*EXERCISE DETAILS*
Keep every line in which "Task" occurs and drop the rest of the data.

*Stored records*
■ ■ ■ ■
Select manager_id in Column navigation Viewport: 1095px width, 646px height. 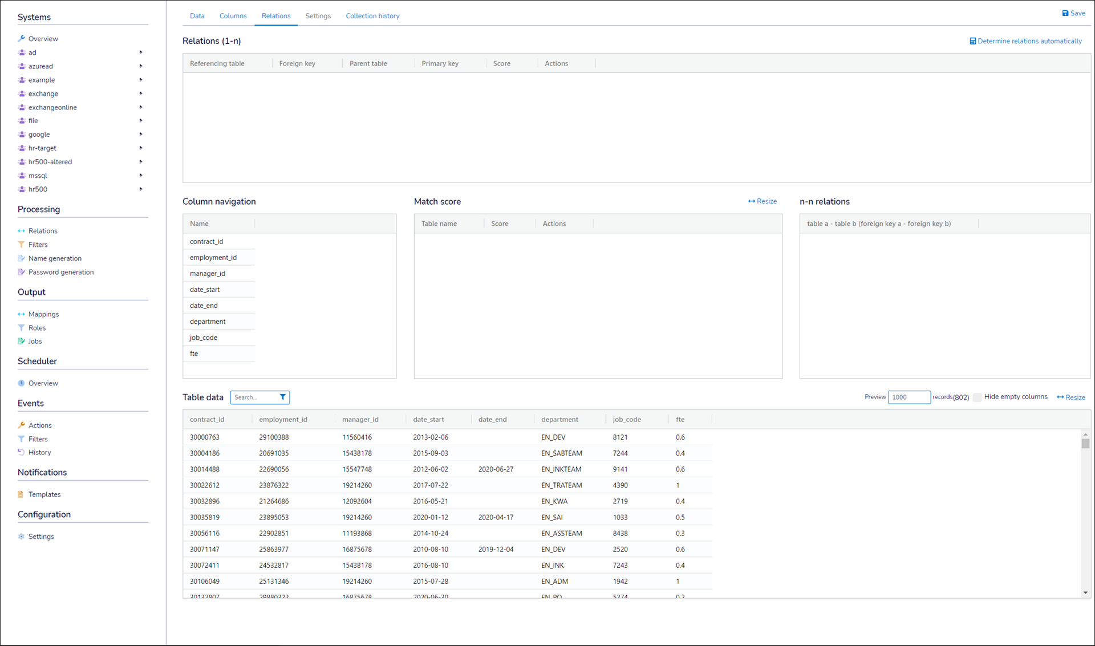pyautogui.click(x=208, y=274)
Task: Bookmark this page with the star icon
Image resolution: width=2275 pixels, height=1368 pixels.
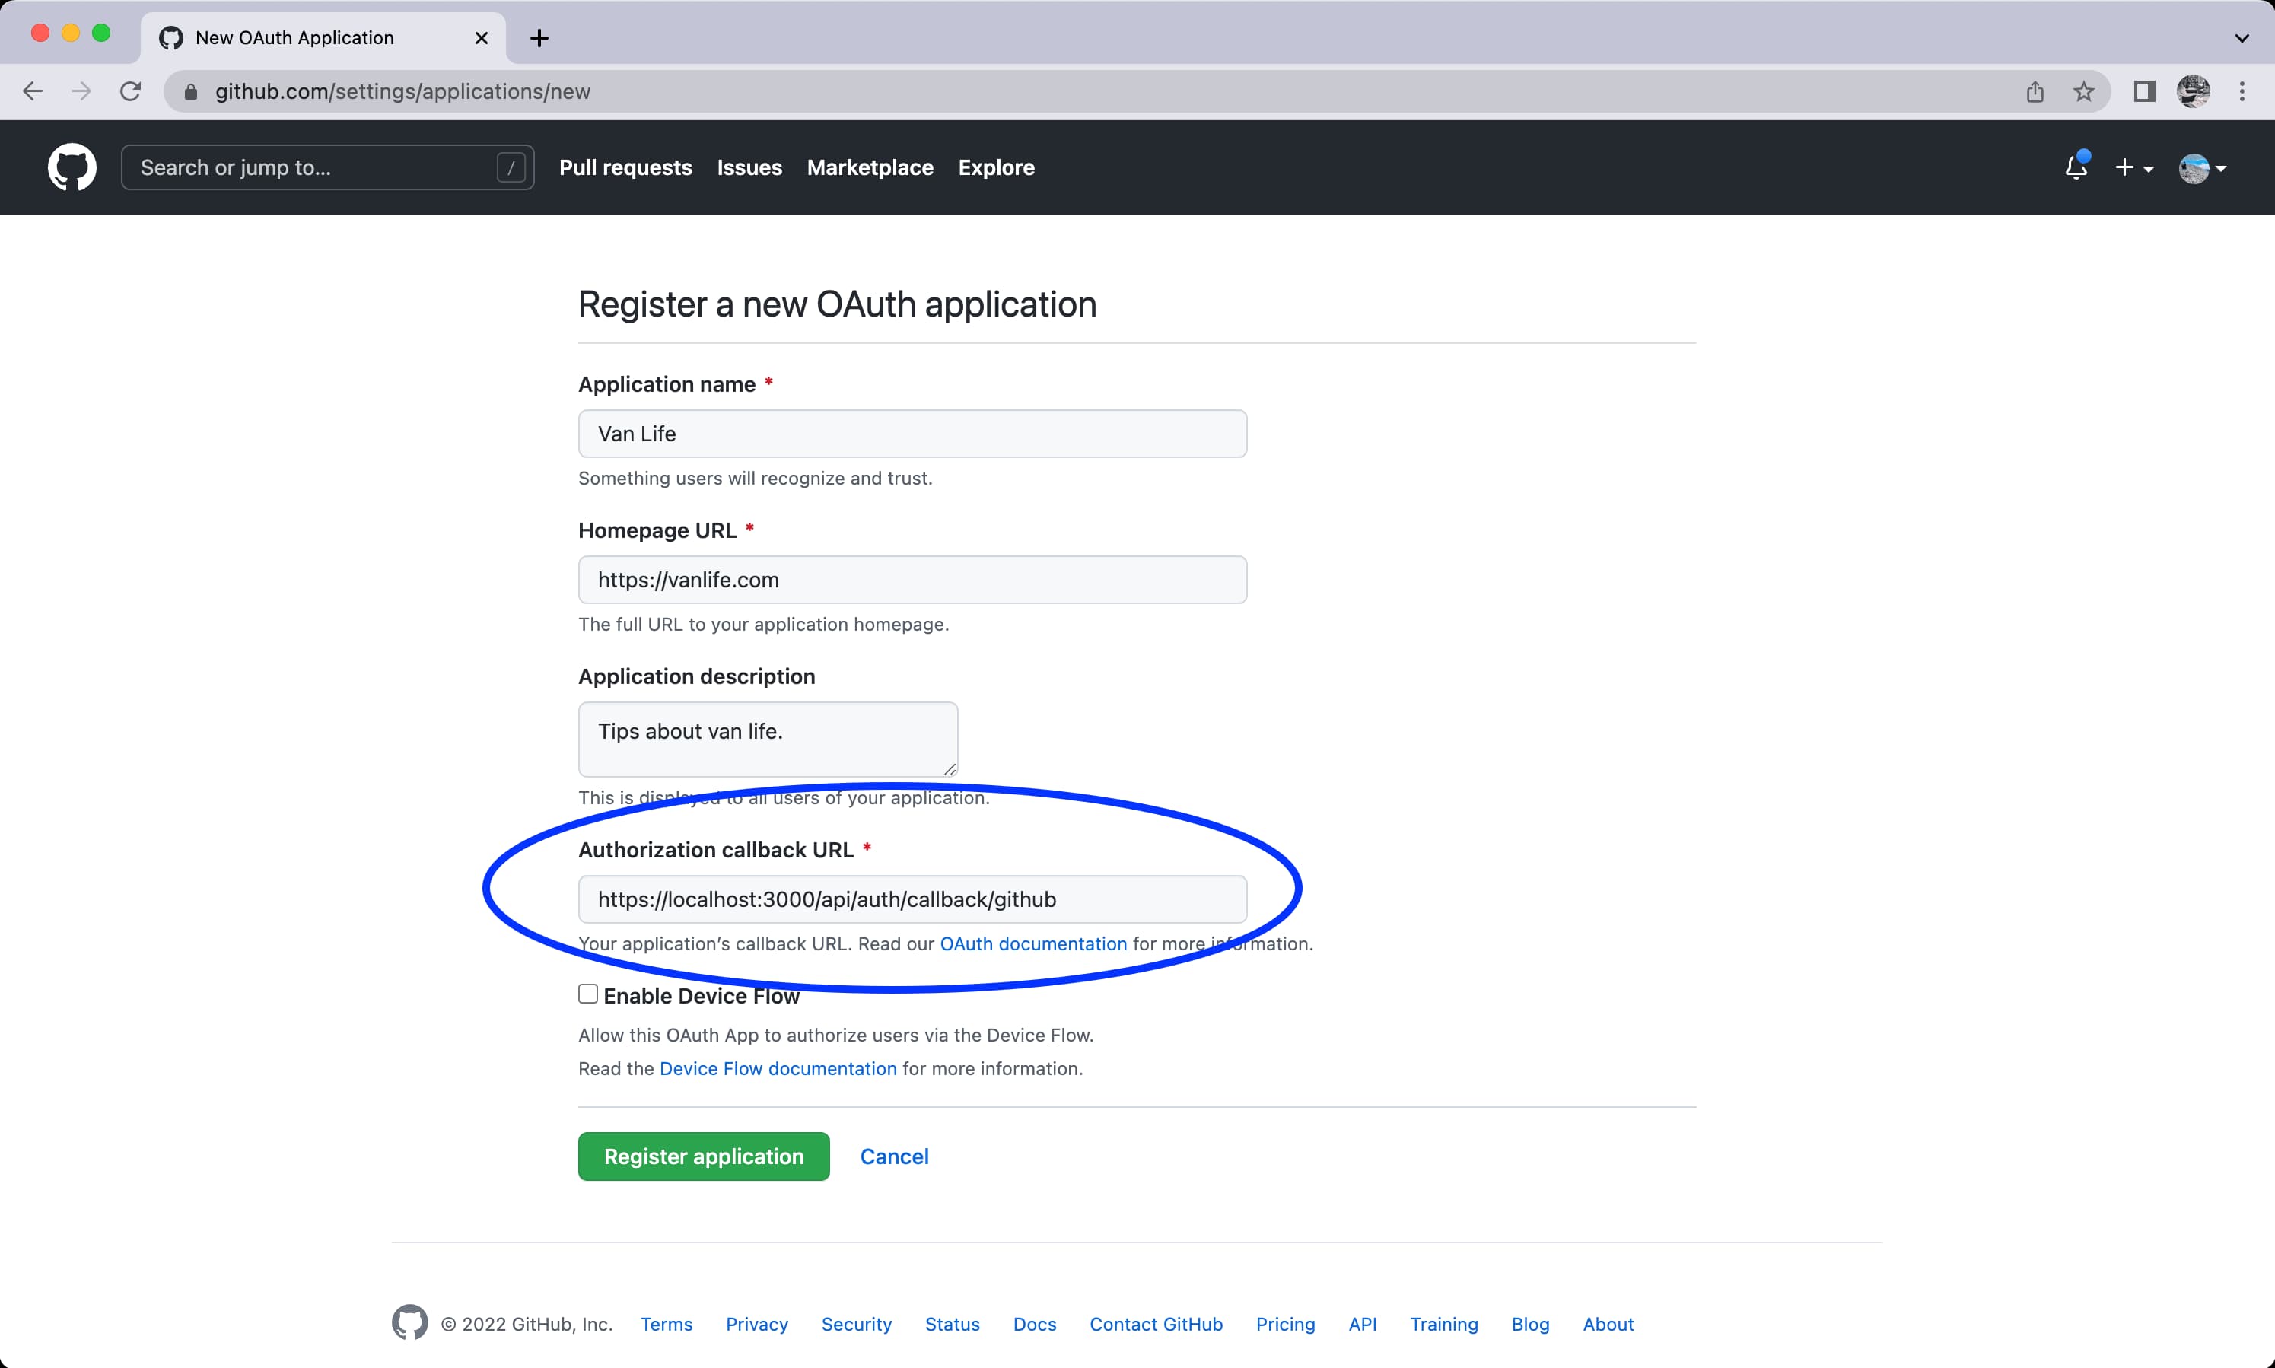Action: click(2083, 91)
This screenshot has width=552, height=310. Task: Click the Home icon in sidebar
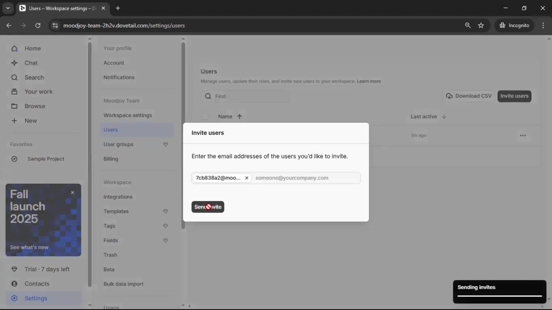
■ ■ ■ ■
*RESPONSE FOR THIS EXERCISE*
Task: Bookmark this page with the star icon
This screenshot has width=552, height=310. Task: Click the Home icon in sidebar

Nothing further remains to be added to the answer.